Le nain et la grue
Fable posthume du sieur Jean de la Fontaine
Tout près d'une rivière, à deux pas d'un sous-bois,
Se tenait madame la grue
Sur ses deux pattes fort pointues.
Elle avait l'air d'un échalas tout de guingois.
Le parc appartenait à un nain très vilain
Tout rempli de morgue et d'aigreur,
Difforme, laid, qui faisait peur
A tous ceux qui croisaient sa face de hutin.

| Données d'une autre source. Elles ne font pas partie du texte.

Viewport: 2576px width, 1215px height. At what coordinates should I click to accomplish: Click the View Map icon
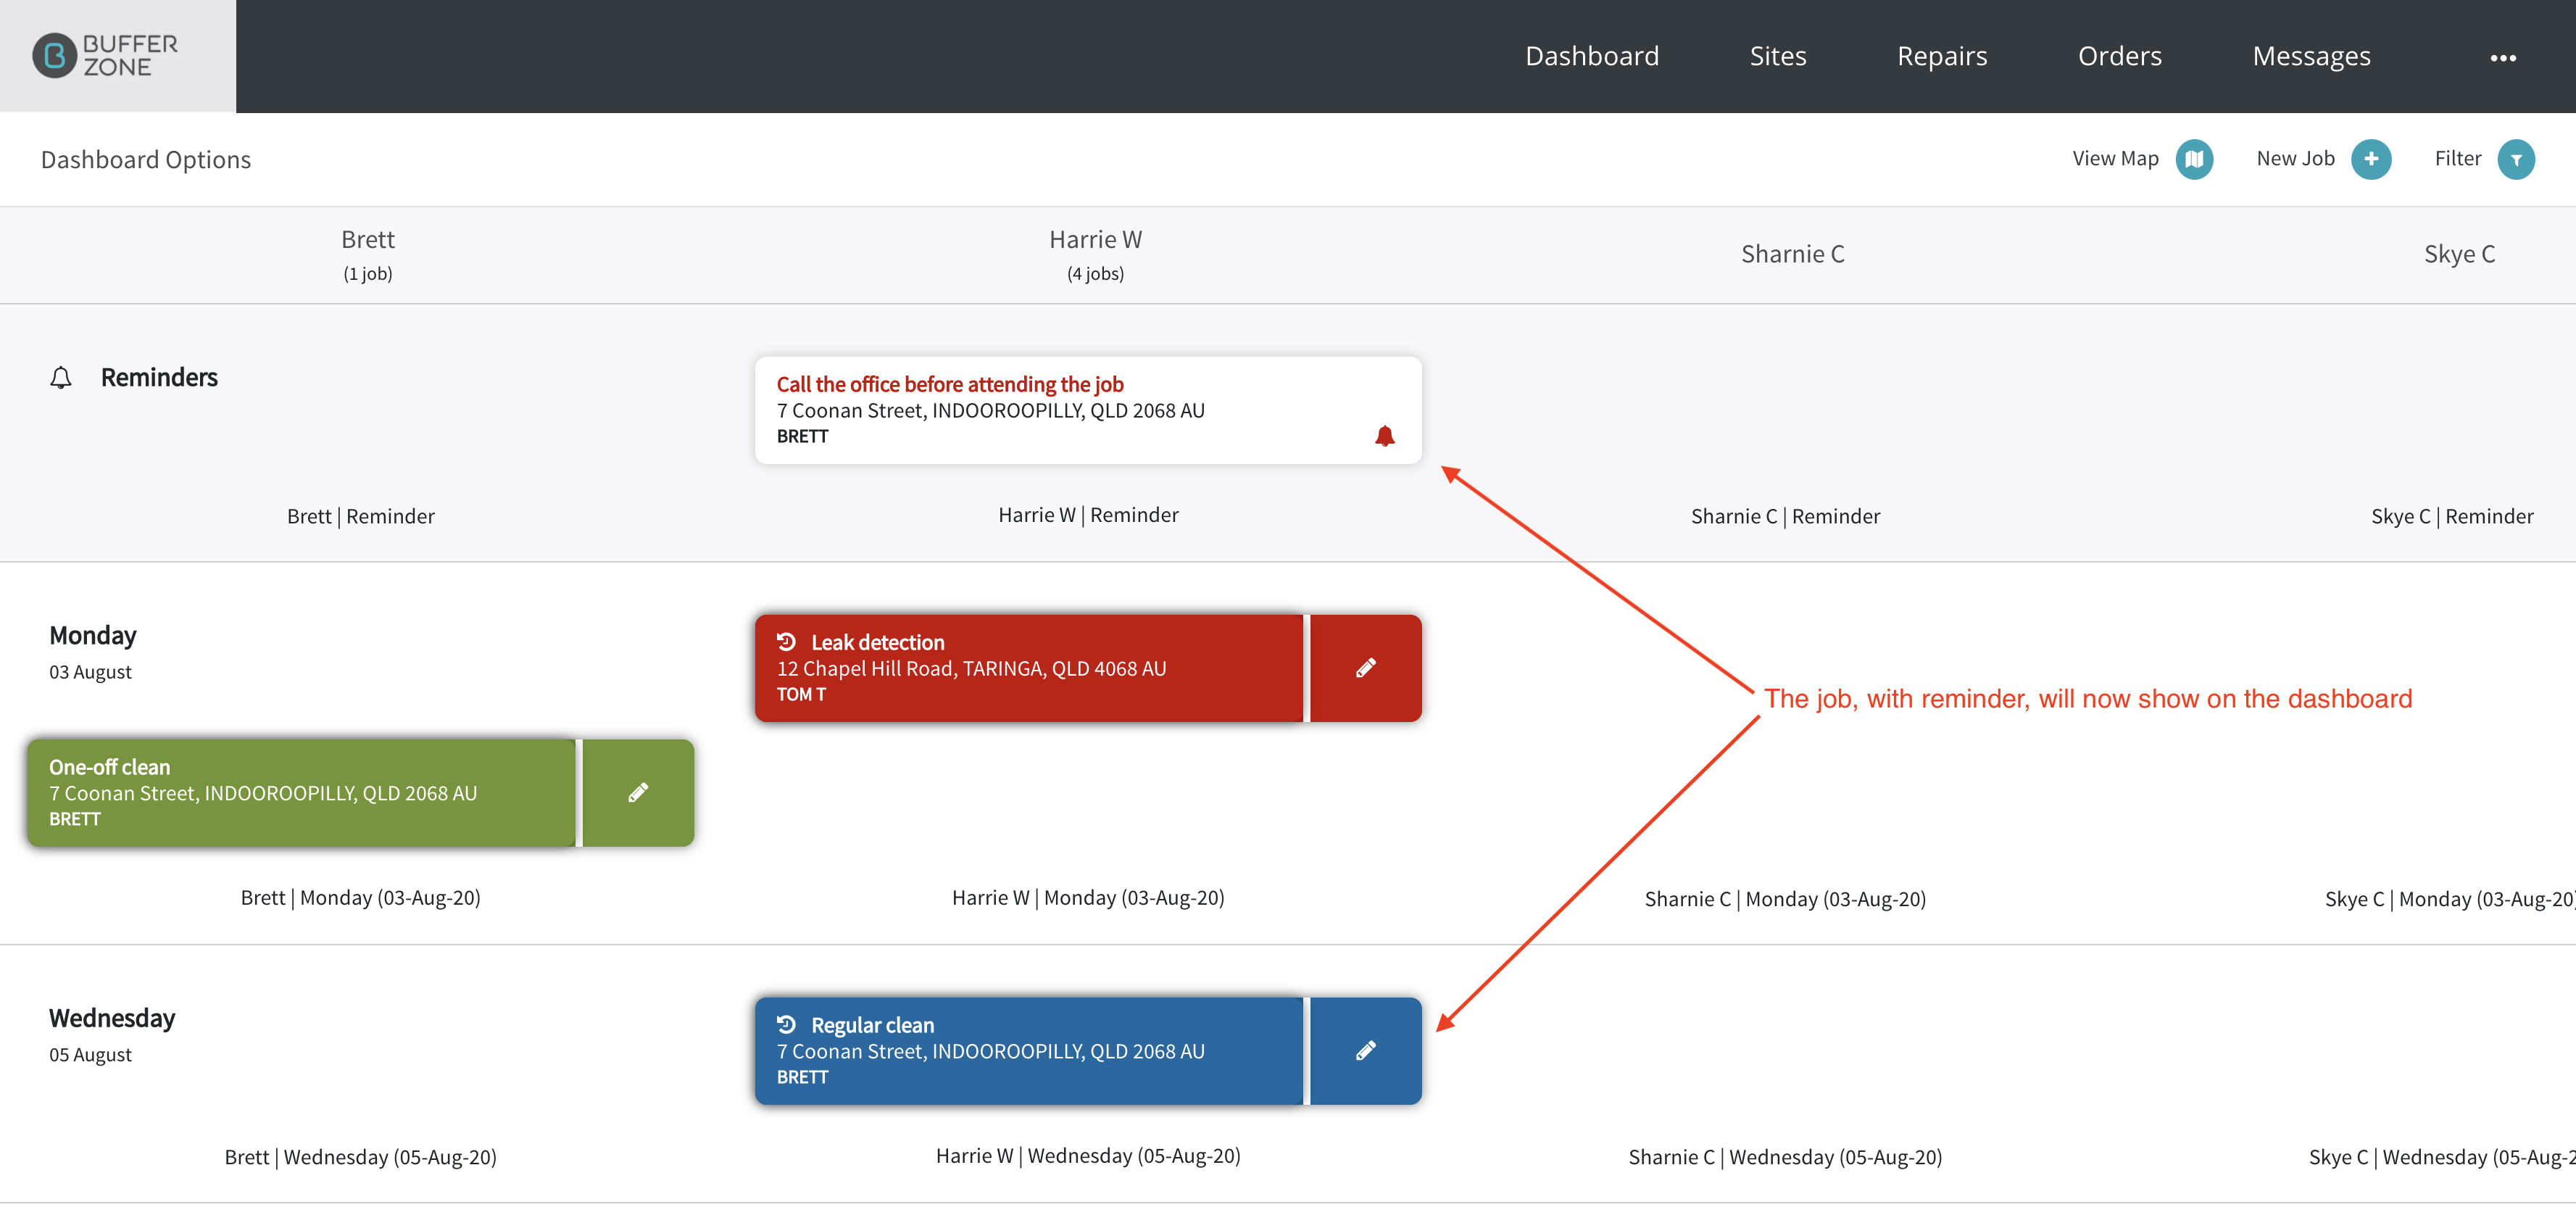[2194, 159]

Un jour, la grue, ayant bruyamment craqueté ,
Il arriva que sa trompette
Fit chauvir les deux oreillettes
De maître fourbe qui rôdait en aparté.
– Que fais-tu donc ainsi juchée sur tes échasses,
Dit le nabot, très agacé,
< Avec ton sourire forcé,
< Et la sotte longueur de toute ta carcasse ?
– Je viens pour délivrer l'aquatique cheptel
< De ton appétit trop vorace
< Qui veut tout mettre en sa besace
< Et s'empiffrer tout seul du fruit de ses gabelles.
Ayant parlé ainsi, elle avise un goujon
Qui nageait auprès de son bec,
Le gobe aussitôt d'un coup sec,
L'avale tout entier sans plus d'autres façons.
Le noir lutin ayant reconnu cette audace,
Lui proféra, d'un ton rageur :
– Es-tu donc dépourvue de cœur,
< Que tu veuilles tout prendre à ton profit, bécasse ?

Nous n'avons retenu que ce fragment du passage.